Sociedade Sete escritórios de advogados no Niassa atuam irregularmente e serão investigados

Sete escritórios de advogados no Niassa atuam irregularmente e serão investigados


O Conselho Provincial da Ordem dos Advogados de Moçambique (OAM) no Niassa informou que, dos onze escritórios de advogados registados na província, sete apresentam funcionamento irregular por não estarem associados a este órgão.

A decisão de accionar a Procuradoria da República foi tomada, uma vez que a OAM não possui competências para encerrar essas entidades.

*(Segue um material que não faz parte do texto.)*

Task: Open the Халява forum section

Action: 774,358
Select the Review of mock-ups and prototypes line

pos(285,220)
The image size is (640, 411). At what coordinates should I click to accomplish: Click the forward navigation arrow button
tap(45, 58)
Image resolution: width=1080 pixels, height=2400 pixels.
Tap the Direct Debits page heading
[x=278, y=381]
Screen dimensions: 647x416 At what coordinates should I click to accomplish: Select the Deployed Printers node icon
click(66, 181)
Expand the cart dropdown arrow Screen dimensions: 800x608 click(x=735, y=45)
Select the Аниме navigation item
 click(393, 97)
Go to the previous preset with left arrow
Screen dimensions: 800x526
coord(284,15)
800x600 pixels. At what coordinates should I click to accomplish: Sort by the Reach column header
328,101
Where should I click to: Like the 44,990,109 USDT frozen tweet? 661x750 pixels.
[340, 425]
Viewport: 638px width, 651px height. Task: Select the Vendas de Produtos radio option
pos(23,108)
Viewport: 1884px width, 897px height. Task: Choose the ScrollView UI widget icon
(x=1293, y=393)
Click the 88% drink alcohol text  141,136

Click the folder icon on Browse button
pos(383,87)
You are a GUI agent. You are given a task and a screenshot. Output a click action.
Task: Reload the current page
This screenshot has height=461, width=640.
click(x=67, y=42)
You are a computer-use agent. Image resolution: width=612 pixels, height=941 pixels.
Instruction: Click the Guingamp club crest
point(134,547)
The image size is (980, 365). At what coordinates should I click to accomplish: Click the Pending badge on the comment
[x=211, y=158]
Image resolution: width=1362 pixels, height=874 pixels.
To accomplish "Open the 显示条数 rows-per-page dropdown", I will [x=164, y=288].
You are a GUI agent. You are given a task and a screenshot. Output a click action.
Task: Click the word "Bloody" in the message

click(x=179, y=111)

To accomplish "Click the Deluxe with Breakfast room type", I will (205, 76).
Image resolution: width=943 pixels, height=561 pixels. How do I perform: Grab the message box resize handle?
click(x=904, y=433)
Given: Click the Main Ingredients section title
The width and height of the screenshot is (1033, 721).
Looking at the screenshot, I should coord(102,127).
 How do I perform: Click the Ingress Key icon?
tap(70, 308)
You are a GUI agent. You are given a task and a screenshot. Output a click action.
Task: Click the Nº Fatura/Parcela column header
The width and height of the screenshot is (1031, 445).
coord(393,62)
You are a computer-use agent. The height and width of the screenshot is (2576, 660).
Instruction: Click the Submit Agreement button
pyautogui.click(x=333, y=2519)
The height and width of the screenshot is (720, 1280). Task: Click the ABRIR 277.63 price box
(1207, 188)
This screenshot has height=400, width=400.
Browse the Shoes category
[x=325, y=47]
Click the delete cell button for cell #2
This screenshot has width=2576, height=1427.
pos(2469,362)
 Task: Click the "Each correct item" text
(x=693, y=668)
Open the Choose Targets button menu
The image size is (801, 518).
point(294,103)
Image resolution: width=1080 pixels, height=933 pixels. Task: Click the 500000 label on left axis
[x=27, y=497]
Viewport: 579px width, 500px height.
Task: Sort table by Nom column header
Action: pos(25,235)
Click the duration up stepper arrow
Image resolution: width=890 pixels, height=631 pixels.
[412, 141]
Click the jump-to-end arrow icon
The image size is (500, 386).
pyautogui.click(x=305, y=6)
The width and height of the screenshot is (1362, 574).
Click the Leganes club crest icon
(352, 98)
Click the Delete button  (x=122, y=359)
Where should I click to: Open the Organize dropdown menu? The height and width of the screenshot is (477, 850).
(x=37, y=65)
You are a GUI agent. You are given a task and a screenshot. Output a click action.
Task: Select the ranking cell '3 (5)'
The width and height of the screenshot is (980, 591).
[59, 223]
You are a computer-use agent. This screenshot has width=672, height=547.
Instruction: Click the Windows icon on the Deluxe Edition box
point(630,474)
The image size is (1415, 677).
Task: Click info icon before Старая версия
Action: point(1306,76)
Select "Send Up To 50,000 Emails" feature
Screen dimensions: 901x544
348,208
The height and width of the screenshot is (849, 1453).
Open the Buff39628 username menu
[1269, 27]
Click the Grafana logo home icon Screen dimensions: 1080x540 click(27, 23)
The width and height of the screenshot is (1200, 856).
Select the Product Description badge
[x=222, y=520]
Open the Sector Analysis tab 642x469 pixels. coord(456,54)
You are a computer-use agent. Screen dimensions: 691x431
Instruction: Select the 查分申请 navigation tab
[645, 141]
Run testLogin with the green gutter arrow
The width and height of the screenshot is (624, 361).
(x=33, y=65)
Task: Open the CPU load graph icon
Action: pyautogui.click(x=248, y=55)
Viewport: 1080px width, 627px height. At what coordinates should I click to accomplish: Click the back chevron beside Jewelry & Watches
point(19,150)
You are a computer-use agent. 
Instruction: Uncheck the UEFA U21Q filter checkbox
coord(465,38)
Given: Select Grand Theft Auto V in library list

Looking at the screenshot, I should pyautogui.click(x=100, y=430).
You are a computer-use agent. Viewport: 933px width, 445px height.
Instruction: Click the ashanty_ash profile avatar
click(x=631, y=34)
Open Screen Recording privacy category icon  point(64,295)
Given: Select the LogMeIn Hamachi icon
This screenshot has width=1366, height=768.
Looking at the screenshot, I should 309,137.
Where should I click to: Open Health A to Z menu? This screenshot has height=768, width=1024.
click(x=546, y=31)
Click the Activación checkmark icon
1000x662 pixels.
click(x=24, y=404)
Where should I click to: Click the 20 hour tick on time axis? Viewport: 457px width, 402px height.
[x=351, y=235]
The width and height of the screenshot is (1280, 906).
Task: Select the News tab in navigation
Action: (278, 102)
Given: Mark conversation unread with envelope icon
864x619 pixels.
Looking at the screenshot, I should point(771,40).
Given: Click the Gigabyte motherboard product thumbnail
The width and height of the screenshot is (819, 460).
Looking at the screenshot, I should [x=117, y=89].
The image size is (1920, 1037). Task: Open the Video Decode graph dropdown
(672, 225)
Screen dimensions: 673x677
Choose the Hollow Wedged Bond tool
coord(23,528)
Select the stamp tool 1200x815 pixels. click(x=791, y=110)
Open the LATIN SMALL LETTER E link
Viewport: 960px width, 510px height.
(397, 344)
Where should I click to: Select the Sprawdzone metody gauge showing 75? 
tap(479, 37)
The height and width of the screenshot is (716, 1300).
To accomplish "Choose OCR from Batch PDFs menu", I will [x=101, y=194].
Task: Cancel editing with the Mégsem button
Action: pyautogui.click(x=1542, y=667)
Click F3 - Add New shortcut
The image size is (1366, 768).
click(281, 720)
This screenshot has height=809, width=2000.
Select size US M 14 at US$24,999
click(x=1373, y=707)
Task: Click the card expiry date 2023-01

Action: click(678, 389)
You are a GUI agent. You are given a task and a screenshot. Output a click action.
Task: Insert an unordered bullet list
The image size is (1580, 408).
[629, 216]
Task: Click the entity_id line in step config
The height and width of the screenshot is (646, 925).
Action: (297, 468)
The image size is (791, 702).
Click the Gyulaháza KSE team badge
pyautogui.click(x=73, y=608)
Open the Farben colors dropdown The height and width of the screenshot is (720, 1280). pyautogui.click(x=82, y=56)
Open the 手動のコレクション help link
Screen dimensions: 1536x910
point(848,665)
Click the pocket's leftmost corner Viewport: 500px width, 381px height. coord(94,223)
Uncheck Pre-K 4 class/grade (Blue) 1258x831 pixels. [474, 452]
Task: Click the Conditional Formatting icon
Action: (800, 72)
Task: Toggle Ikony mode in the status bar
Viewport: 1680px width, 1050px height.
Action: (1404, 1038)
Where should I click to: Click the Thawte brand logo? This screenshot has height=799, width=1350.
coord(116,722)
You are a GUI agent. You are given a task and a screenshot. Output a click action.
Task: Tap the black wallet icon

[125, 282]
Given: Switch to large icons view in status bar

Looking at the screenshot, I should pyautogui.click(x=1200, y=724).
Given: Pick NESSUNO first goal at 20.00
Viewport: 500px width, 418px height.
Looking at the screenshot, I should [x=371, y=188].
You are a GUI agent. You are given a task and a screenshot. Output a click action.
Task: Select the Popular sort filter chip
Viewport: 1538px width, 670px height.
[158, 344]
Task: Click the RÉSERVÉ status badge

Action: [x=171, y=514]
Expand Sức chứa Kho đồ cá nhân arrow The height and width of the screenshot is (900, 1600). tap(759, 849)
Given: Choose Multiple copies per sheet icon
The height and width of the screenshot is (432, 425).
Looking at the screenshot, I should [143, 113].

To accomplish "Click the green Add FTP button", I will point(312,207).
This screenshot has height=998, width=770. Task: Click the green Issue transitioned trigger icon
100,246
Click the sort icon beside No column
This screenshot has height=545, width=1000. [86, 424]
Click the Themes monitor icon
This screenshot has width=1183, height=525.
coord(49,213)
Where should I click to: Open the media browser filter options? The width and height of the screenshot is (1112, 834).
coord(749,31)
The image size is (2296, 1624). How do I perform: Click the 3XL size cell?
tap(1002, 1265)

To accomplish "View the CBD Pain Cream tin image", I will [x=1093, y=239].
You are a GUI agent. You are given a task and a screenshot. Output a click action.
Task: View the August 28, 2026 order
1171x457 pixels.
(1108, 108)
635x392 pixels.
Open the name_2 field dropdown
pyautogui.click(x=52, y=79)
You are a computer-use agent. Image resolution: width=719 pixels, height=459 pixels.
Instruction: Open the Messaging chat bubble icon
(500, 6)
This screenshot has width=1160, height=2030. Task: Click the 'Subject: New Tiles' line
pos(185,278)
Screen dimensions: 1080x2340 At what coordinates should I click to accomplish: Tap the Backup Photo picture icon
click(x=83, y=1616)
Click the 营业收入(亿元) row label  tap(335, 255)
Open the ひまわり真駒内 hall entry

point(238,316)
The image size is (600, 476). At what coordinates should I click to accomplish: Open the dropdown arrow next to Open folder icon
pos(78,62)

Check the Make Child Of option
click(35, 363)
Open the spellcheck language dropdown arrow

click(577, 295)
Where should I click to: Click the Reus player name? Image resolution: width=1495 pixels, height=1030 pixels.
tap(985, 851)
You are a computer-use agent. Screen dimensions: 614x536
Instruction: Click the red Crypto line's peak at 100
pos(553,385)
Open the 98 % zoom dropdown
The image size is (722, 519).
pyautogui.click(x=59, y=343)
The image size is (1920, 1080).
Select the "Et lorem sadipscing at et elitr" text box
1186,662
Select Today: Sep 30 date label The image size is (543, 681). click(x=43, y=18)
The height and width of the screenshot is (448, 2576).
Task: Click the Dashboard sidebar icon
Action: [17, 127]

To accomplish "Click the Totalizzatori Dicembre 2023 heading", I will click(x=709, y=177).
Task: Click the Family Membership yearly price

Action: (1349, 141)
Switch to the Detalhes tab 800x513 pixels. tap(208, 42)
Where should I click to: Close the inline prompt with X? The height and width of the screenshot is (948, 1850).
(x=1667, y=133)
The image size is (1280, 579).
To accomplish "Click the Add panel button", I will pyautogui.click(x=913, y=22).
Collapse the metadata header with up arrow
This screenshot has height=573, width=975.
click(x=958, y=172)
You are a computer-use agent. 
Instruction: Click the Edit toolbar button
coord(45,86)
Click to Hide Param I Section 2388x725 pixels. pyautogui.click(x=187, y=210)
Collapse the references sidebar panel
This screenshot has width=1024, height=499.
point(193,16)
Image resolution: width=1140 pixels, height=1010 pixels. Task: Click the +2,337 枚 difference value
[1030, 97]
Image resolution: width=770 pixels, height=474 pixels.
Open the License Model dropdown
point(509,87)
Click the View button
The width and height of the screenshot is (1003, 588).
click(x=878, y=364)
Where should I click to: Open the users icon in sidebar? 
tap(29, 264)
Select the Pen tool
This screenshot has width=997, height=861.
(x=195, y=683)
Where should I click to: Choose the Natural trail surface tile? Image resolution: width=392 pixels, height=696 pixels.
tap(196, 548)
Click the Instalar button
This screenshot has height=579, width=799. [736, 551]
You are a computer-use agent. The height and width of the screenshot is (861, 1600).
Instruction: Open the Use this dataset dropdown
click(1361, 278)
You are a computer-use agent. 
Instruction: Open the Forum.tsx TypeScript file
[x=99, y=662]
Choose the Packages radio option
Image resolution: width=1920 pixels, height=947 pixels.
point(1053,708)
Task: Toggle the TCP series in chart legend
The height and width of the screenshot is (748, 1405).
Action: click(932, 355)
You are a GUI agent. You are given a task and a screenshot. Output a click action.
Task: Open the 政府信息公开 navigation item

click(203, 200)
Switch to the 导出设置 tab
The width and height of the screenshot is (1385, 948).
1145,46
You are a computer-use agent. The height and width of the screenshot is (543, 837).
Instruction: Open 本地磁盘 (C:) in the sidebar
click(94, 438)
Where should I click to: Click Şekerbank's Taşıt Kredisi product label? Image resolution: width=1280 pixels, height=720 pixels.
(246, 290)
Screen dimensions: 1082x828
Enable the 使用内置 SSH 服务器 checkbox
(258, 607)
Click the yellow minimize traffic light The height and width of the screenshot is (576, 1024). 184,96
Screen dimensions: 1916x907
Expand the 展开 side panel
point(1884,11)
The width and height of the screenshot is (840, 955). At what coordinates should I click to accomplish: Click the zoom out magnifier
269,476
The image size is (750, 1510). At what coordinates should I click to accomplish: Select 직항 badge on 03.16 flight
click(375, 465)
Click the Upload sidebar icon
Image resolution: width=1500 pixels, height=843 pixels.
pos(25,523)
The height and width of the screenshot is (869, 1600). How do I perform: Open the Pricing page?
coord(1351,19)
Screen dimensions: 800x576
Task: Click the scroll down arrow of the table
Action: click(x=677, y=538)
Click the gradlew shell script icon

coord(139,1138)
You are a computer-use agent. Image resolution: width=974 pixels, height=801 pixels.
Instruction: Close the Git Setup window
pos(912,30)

Esta declaração foi feita por Sarmento Bacelar, presidente do Conselho Provincial da OAM, durante uma conferência de imprensa em Lichinga, onde expôs os resultados do processo de fiscalização e monitorização dos escritórios de advogados, realizado entre 19 e 28 de Agosto, sob a supervisão da Procuradoria Ilícita.

De acordo com Bacelar, as acções de fiscalização foram motivadas por queixas da população sobre os serviços prestados por alguns dos escritórios de advogados. Ao cruzar informação na base de dados da instituição, constatou-se que os escritórios implicados não figuram na lista da OAM, qualificando-se assim como procuradorias ilícitas.